### SUPPLIED TEXT
◇ ◇ ◇ ◇ ◇
Week 5: Bring Bamboo to Lunch!

Rejected!

Rejected!

Week 5:

-5 Lids

-3 food containers (1 hummus, 2 take out indian food)

-2 Container Seals (from hummus and earth balance? It becomes hard to tell)

-3 Films

-2 Frozen Fruit Bags

-2 Toothbrushes

-2 Toothbrush packages

-1 Graham Cracker Wrapper

-1 Bubble Wrap Envelope

-1 Simply Orange Juice Bottle

-1 Chocolate Wrapper

-1 Hair Brush Package

-1 Potato Bag (the only way we could buy organic…)

-1 Tortilla Bag

-1 Bread Bag

-1 Brown Sugar Bag

-1 Large Tetra Pak (almond milk)
◇ ◇ ◇ ◇ ◇
### INFORMATION PROVIDED
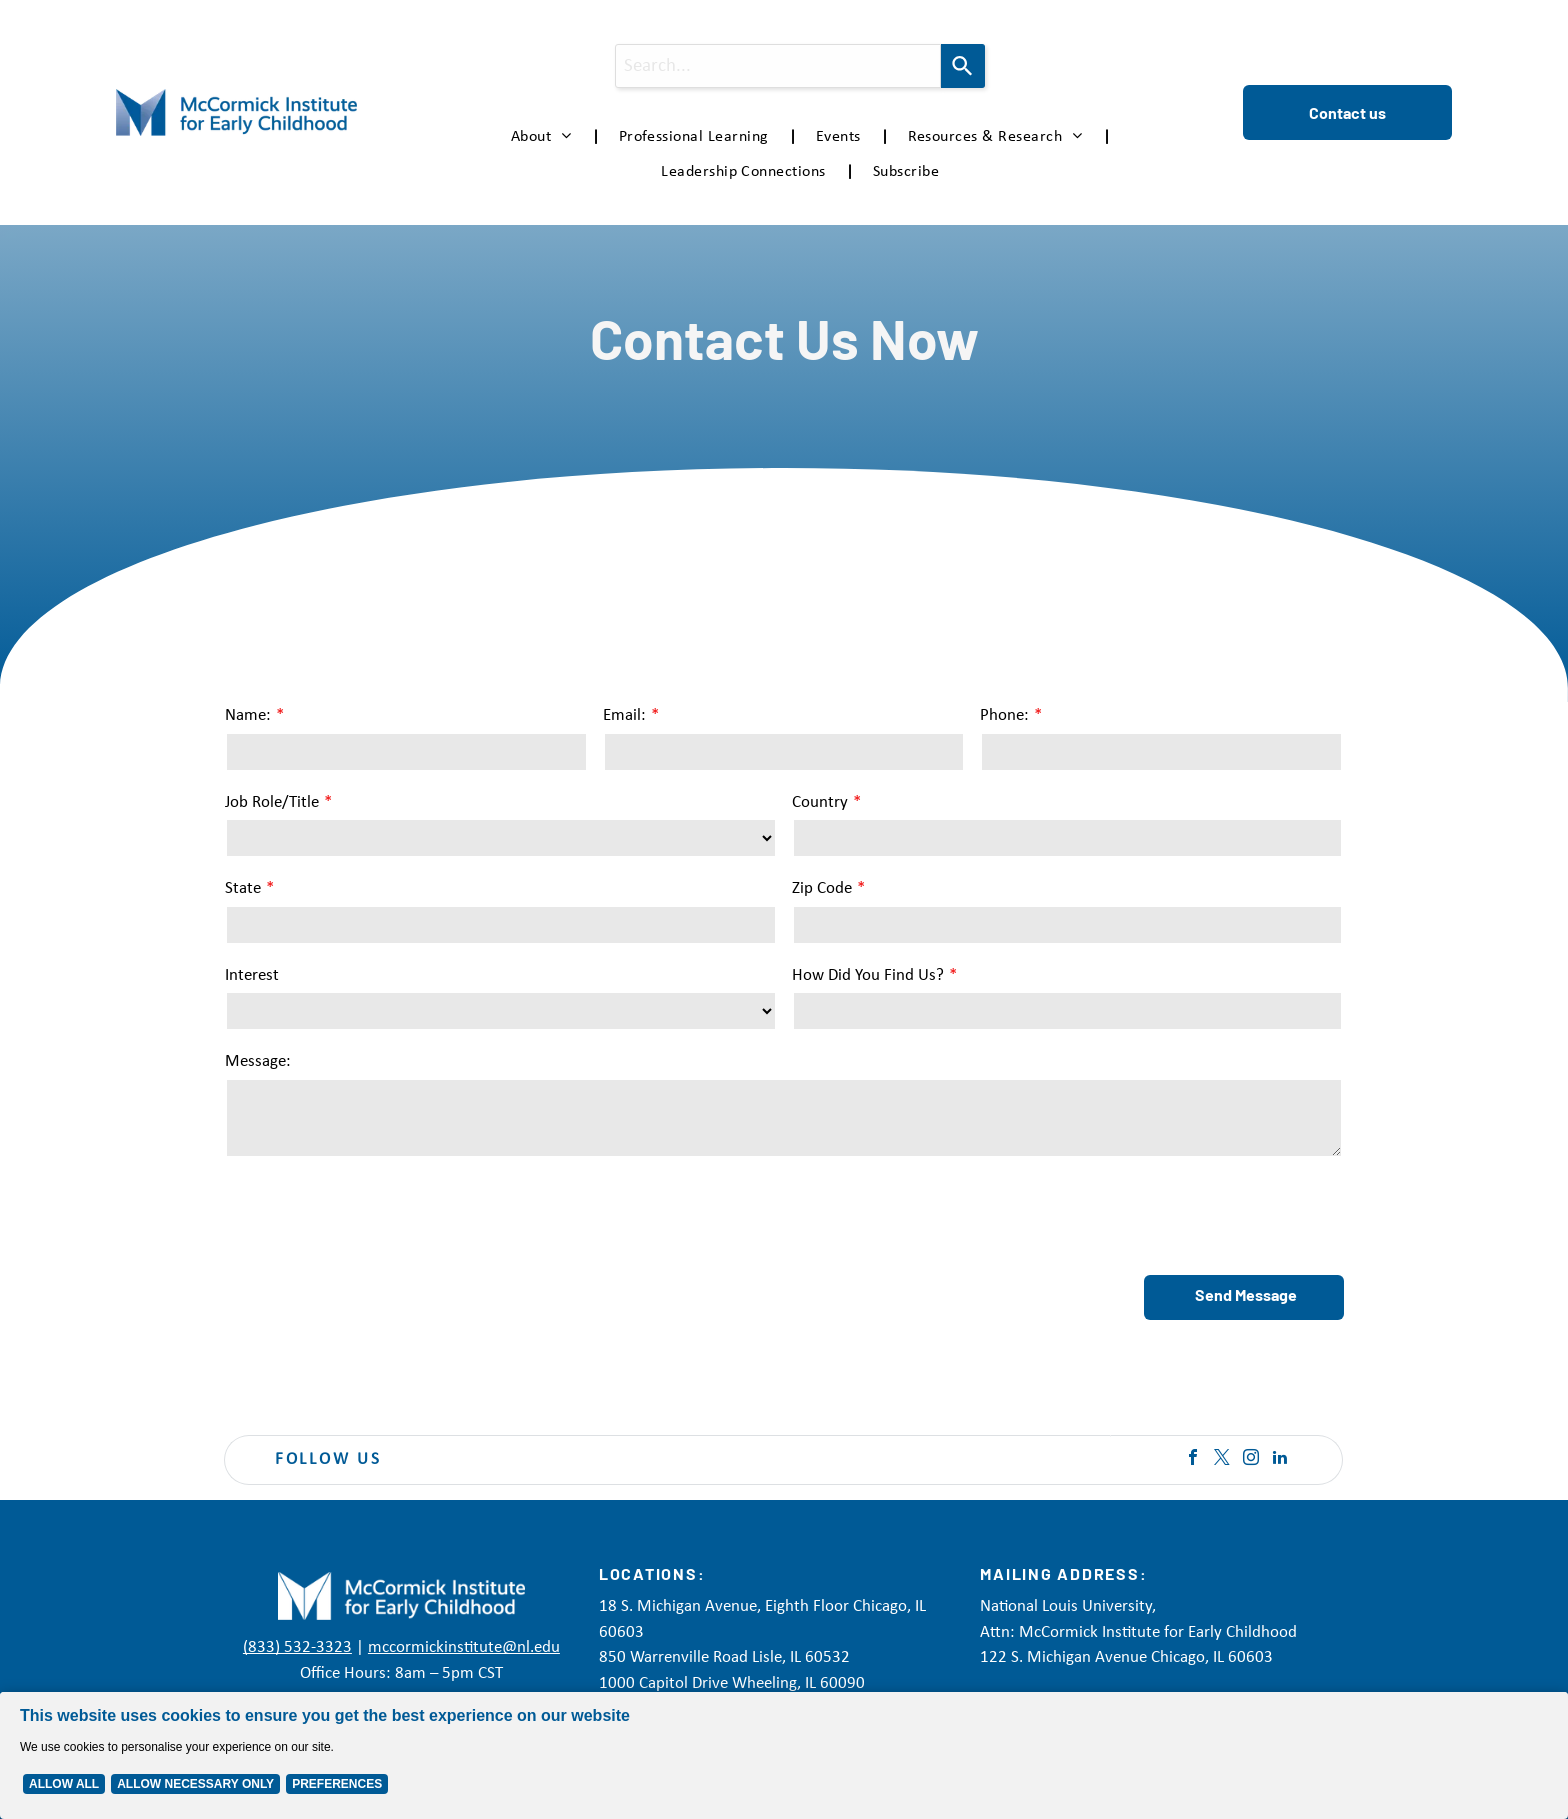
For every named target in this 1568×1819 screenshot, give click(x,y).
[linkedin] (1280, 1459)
◇ ◇ ◇ ◇ ◇
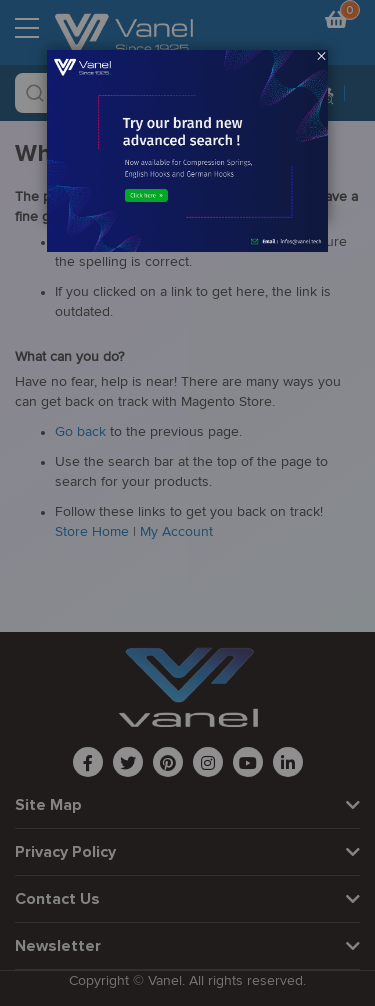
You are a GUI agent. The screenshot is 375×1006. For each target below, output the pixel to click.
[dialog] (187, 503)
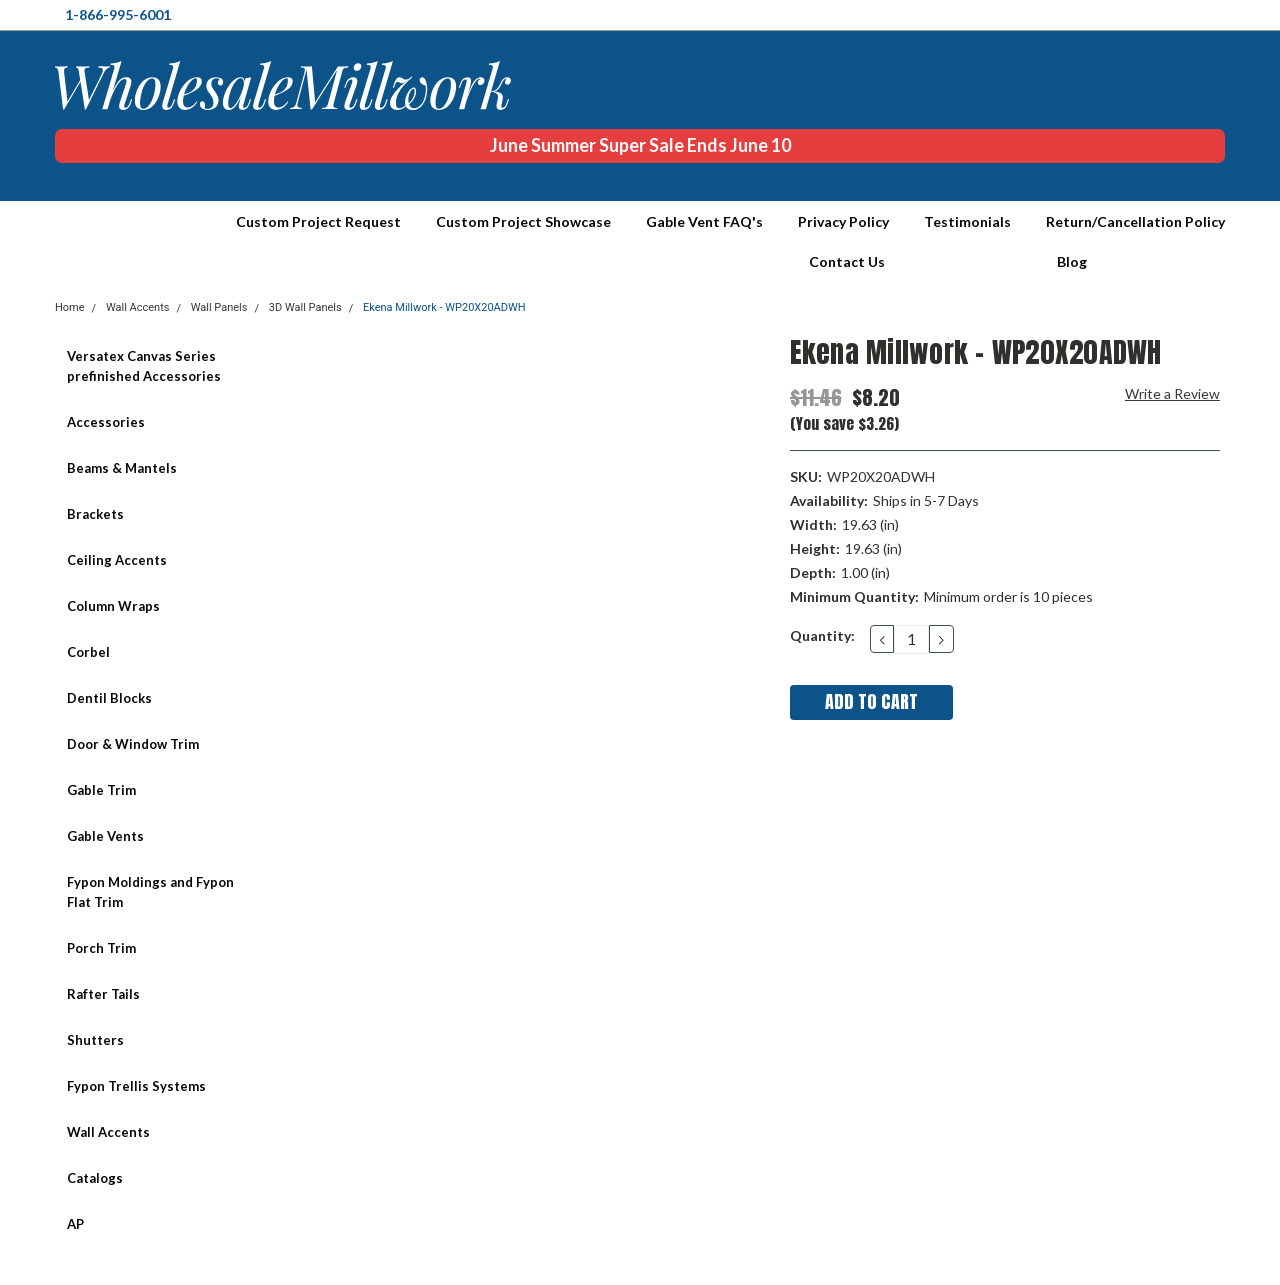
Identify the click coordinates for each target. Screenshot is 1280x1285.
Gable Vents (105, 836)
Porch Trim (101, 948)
◇ ◇ ◇ ◇ ◇
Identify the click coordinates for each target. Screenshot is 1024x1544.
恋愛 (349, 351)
◇ ◇ ◇ ◇ ◇
### JOBS
**1)** Give the part of the week 5 list starting with "-1 Chocolate Wrapper" and going on through "Pak (almond milk)", changing "Brown Sugar" to "White Sugar".
**2)** Based on the week 5 list, answer yes or no to each statement and quote the words that decide it: (a) two toothbrushes are counted; (b) the large Tetra Pak held orange juice; (c) three lids are counted.
**3)** Resume the week 5 list after its last item, "-1 Large Tetra Pak (almond milk)".

### THE RESULTS
**1)**
-1 Chocolate Wrapper

-1 Hair Brush Package

-1 Potato Bag (the only way we could buy organic…)

-1 Tortilla Bag

-1 Bread Bag

-1 White Sugar Bag

-1 Large Tetra Pak (almond milk)

**2)**
(a) Yes: "-2 Toothbrushes"
(b) No: "-1 Large Tetra Pak (almond milk)"
(c) No: "-5 Lids"

**3)**
-1 Tempeh Package

-1 Dehydrated Dog Food Bag

-1 Spice Lid

-Film seal from Hummus Package

-Pill Package

-Seal from Nyquil

Another week, another pile.  This one looks smaller than average, a promising start to our second month.   Yet this pile, however small, is adding up to a big realization of how extensive our footprint is on this planet. We find ourselves thinking much more about our consumer choices knowing that we have to keep it with us until the end of the year.  We are no longer making excuses for the things we buy (Ok, we excused the OJ this week because Brandon was sick… there are still excuses, but we recognize them for what they are: areas for improvement).  If it is wrapped in plastic, we hem and haw over the pros and cons to buying it.  We know we cannot live without plastic, nor do we plan to or want to, but these plastic piles are making us think long and hard about what plastics we could be avoiding.

This week we want to feature one of our favorite plastic-reducing tools: To-Go-Ware Utensils!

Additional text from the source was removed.